* **SUPPLIED DATA**:
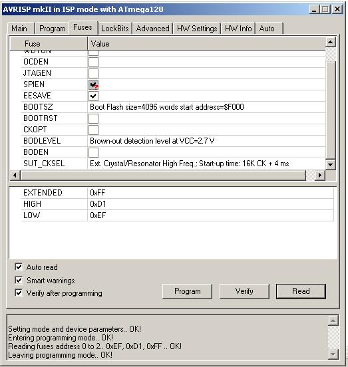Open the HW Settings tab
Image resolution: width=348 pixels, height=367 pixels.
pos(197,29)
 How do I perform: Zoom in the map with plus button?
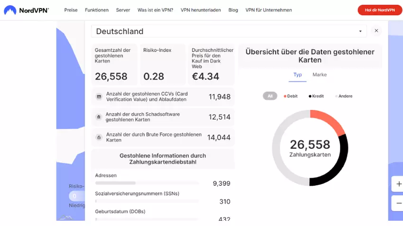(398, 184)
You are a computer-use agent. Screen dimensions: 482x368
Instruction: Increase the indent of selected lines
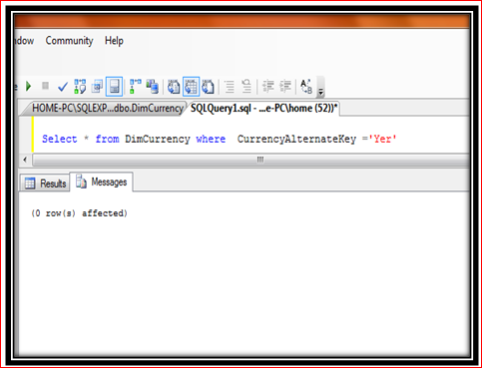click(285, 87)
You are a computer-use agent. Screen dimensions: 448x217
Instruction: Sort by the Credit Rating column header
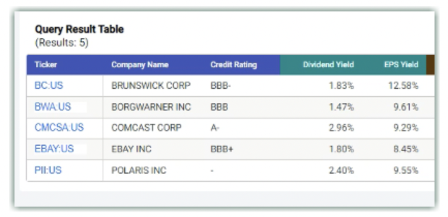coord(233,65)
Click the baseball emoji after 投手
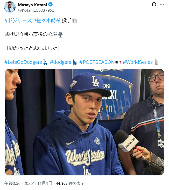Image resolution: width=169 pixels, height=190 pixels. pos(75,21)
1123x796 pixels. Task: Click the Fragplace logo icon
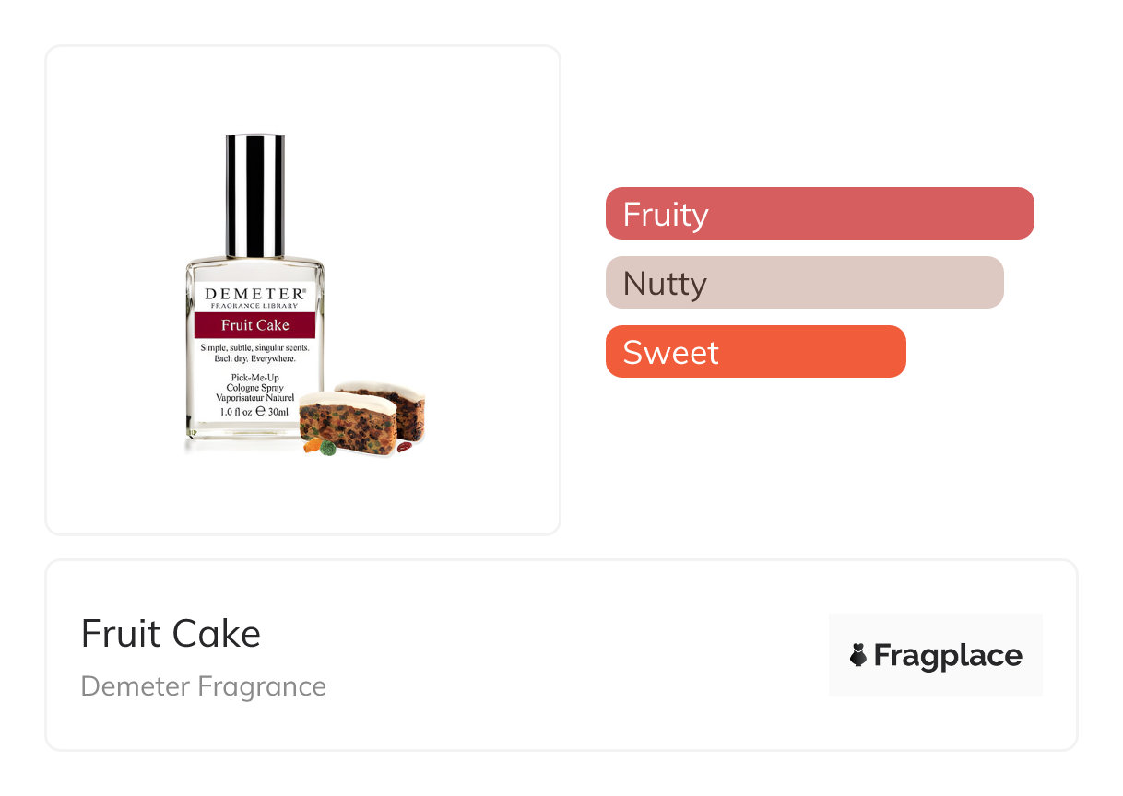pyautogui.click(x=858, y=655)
==
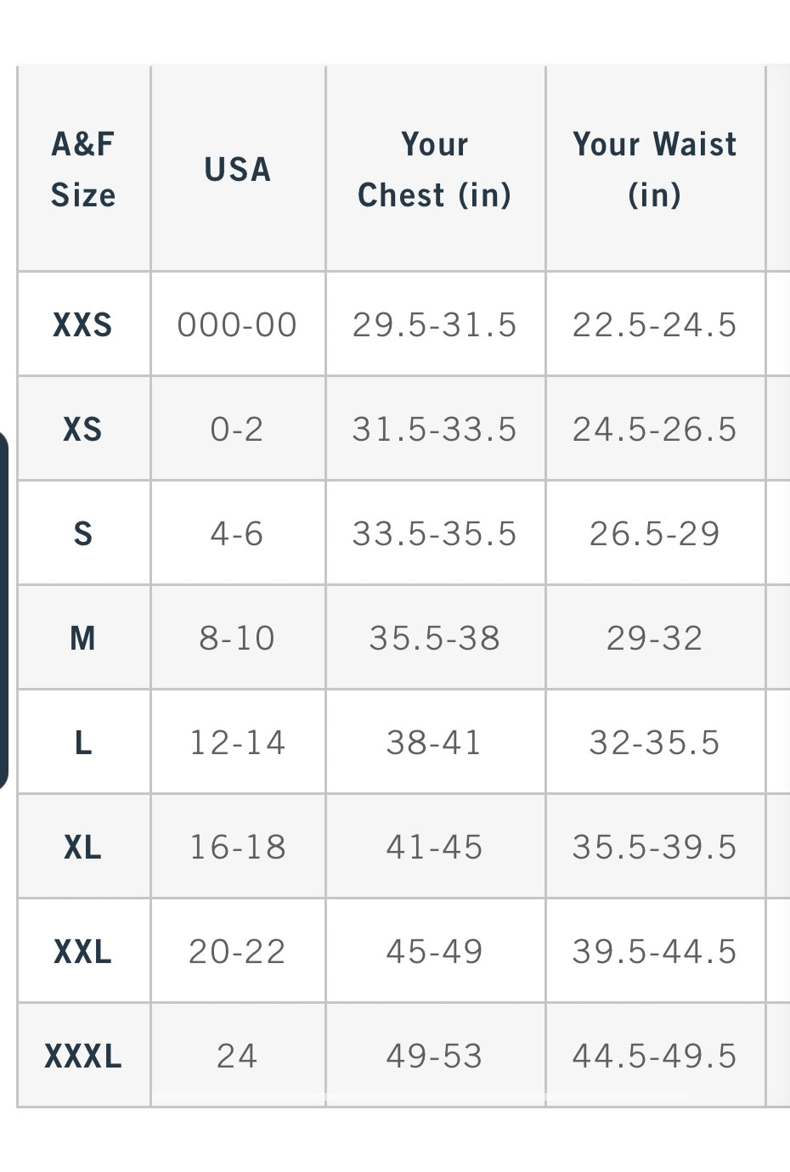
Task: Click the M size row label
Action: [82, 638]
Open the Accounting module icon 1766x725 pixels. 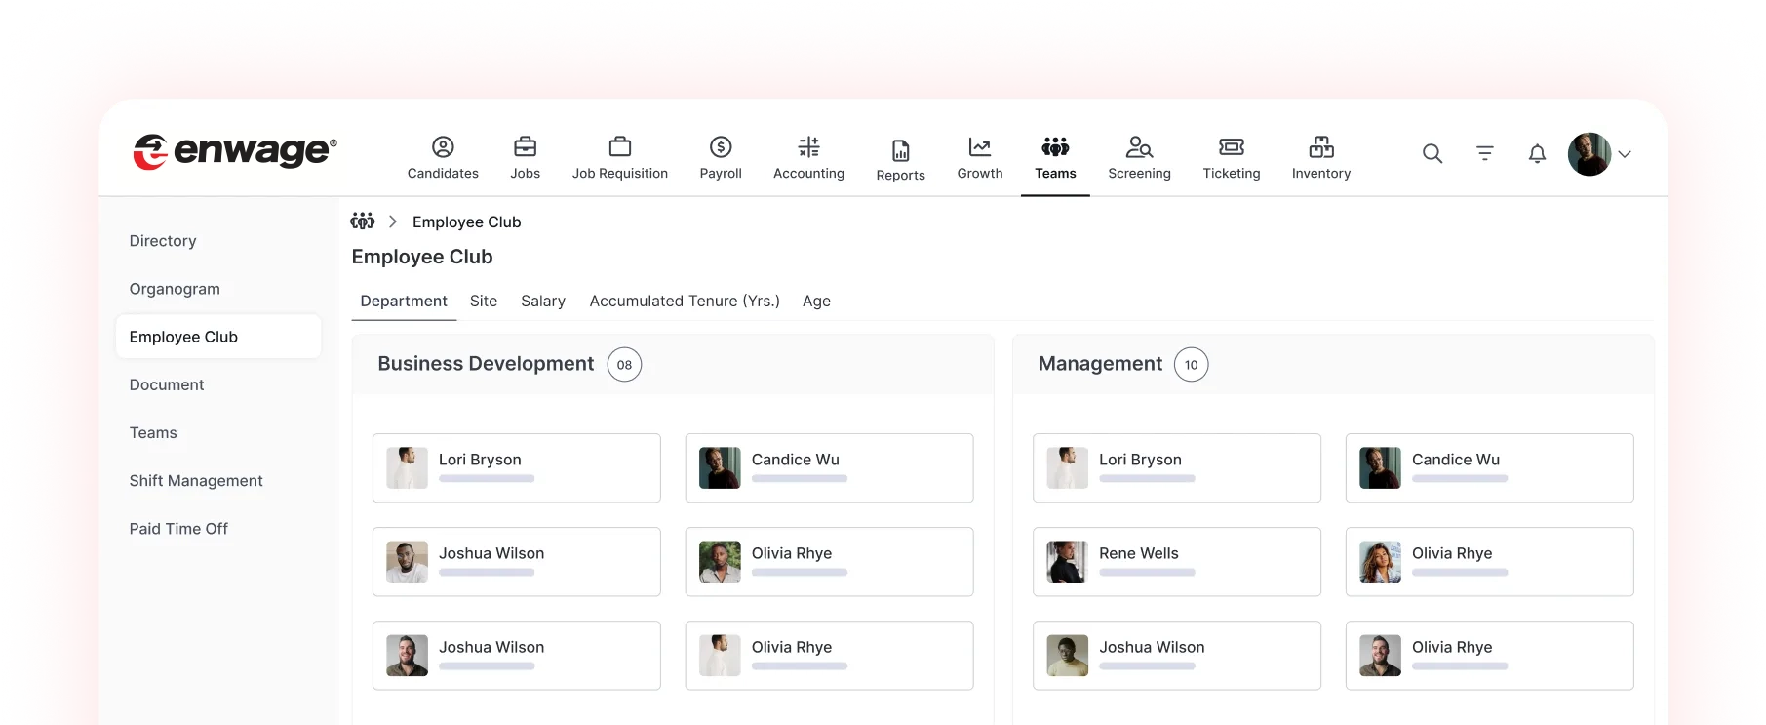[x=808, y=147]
...
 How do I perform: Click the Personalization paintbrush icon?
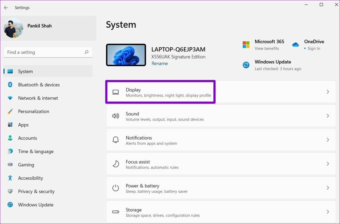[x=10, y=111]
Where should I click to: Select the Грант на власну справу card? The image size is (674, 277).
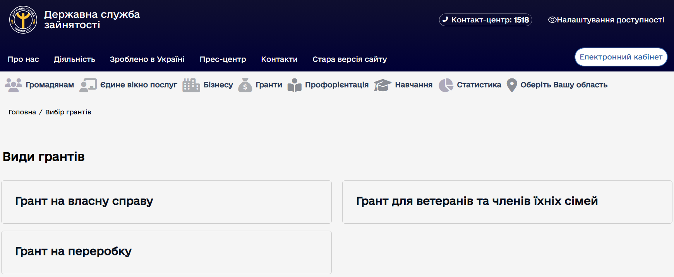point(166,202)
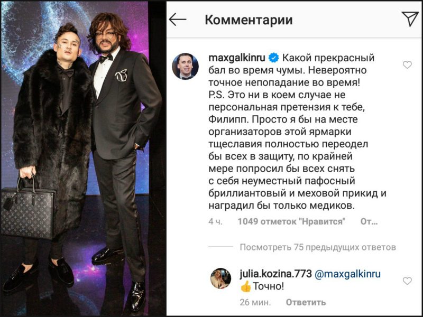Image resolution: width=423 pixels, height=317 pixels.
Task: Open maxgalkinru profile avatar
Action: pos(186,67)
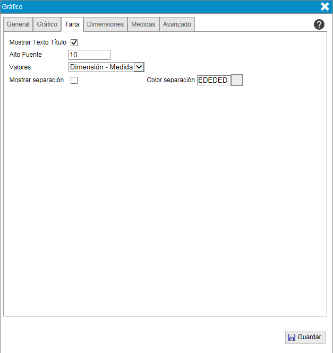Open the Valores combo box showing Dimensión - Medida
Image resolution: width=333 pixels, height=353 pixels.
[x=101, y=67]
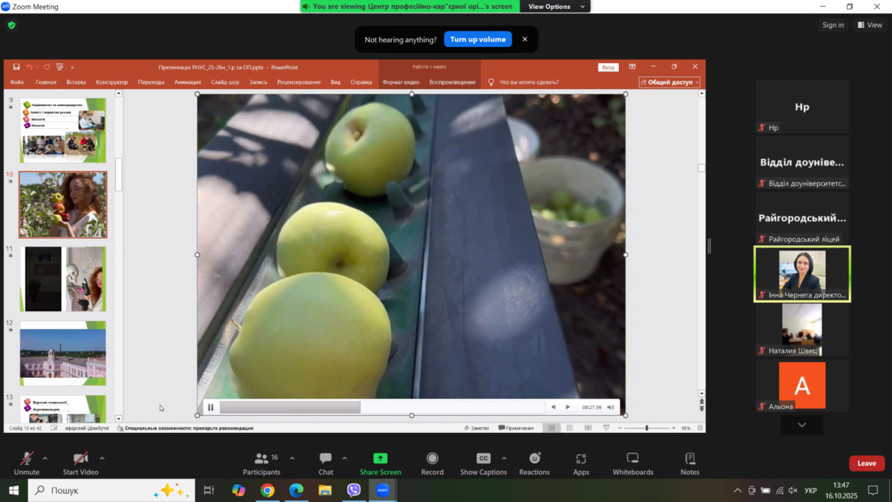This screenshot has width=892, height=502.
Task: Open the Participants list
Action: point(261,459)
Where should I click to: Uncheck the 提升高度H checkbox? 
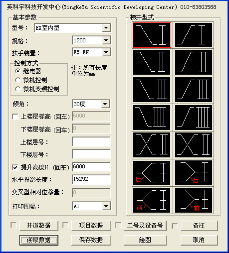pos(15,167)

* **EXERCISE BRIEF**: Within the records above, count each line holding "dimensions". Write down only the number.

* **TASK RESPONSE**: 2